Ighil Ali L’insécurité gagne du terrain – Le cri de détresse de la population

L’insécurité sous toutes ses formes prend des proportion alarmanets dans la commune d’Ighil Ali. Excédée par multiplication des méfaits, qui essaiment aux quatre coins du chef-lieu communal, et même au-delà, la population locale tire la sonnette d’alarme dans une pétition adressée ces jours-ci au wali.

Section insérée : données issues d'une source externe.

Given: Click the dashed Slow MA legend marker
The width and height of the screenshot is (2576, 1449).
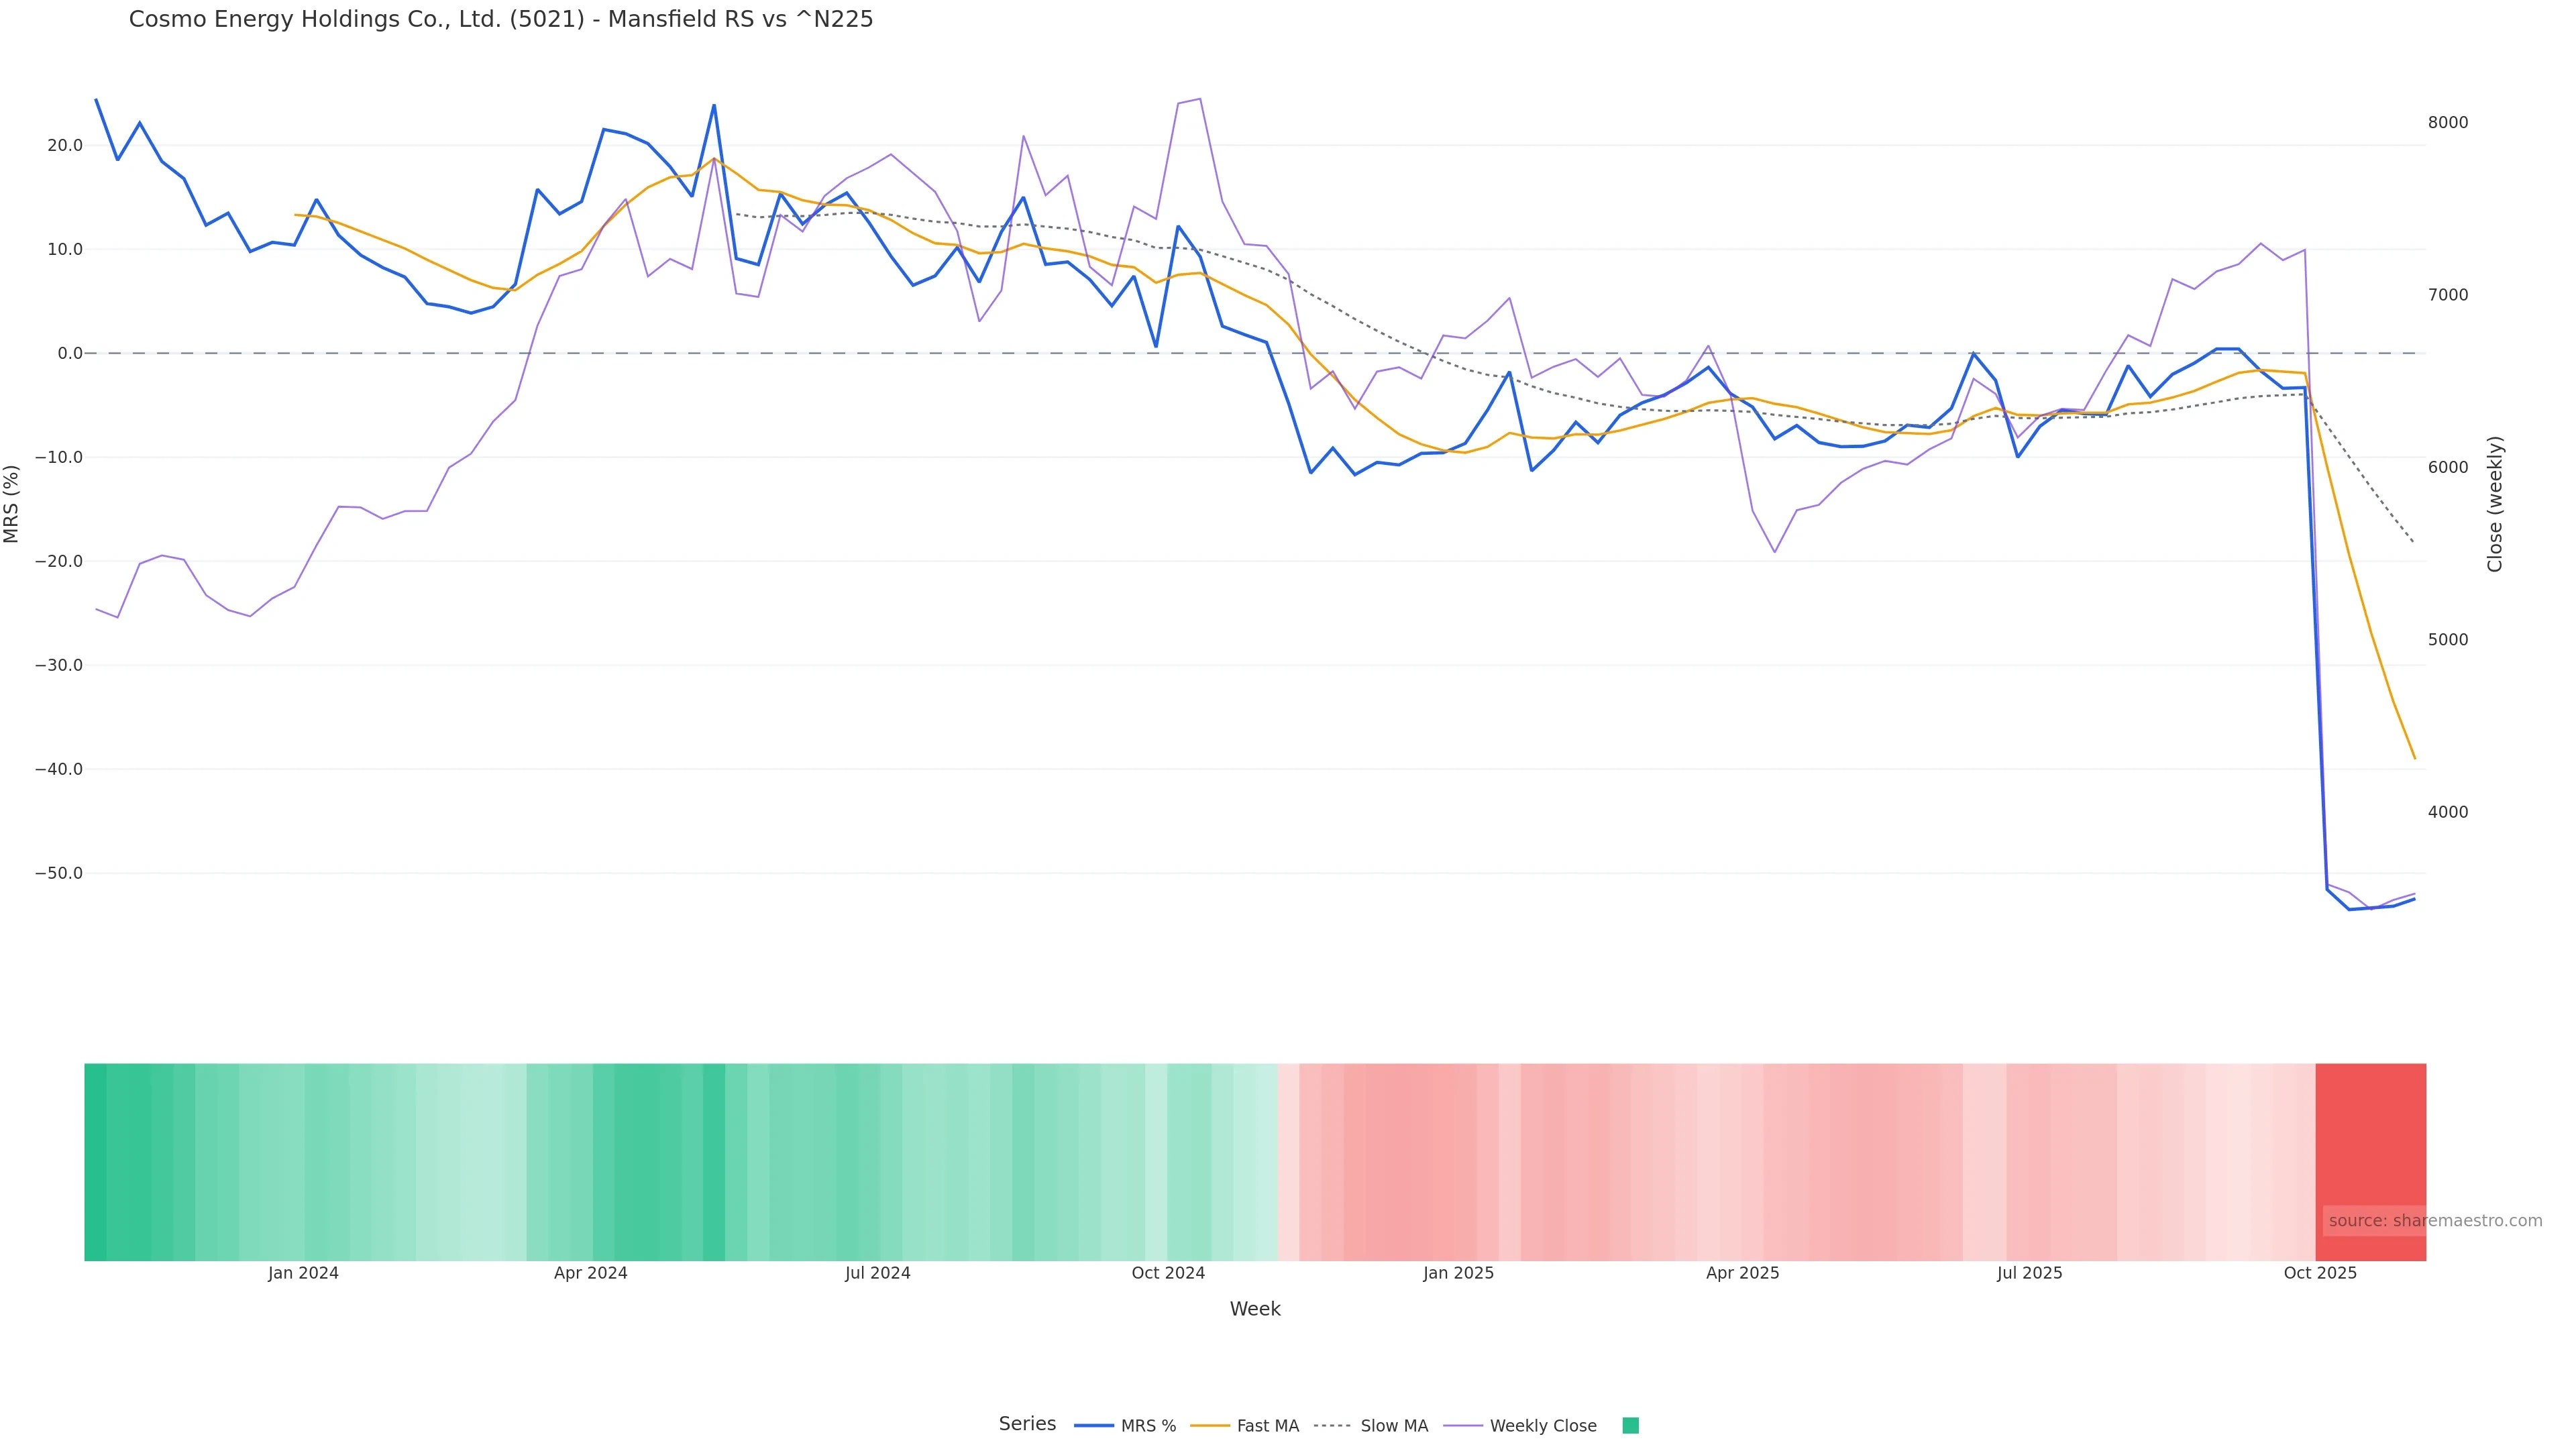Looking at the screenshot, I should (1332, 1426).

Transmise par la voie du premier magistrat de la commune, qui se fait à l’occasion, l’écho des préoccupations de ses administrés, la requête sollicite « l’ouverture urgente et immédiate de la sûreté de daïra d’Ighil Ali ». Les pétitionnaires mettent en exergue l’impérieuse nécessité de « lutter contre les fléaux sociaux qui sévissent en masse et assurer et garantir un cadre de vie sain et paisible à l’ensemble de (nos) habitants, dont le quotidien est terni par les multiples dépassements et agressions en tous genres », en tançant le wali à « user de son influence auprès des autorités concernées ». « En l’absence des autorités concernées pour la gestion, la prise en charge et le contrôle de ces maux sociaux, notre village est voué à ces hordes sans pitié ni âme, qui font fleurir toutes ces misères au sein de notre jeunesse et population », font-ils remarquer. Brossant un tableau peu ragoutant de la vie intra-muros, les auteurs de la requête notent que « la vie dans notre village ressemble à un enfer qui ravage au quotidien nos valeurs, notre mode de vie, nos traditions ainsi que la sécurité des personnes et des biens » ; déplorant que « La drogue, l’alcool, les femmes, les vols et d’autres fléaux soient devenus le lot quotidien au sein de notre village ». Les rédacteurs de la missive citent aussi le cas des accotements de la RN 106, devenus « une décharge à ciel ouvert » et la forêt de Bouni, transformée en « lieu de débauche, au vu et au su de tout le monde ». Et de réitérer enfin leur desiderata, afin de « nettoyer la société de tous ces fléaux et de sauver notre jeunesse, ainsi que notre quotidien de cet abîme au fond duquel ils sont embourbés ».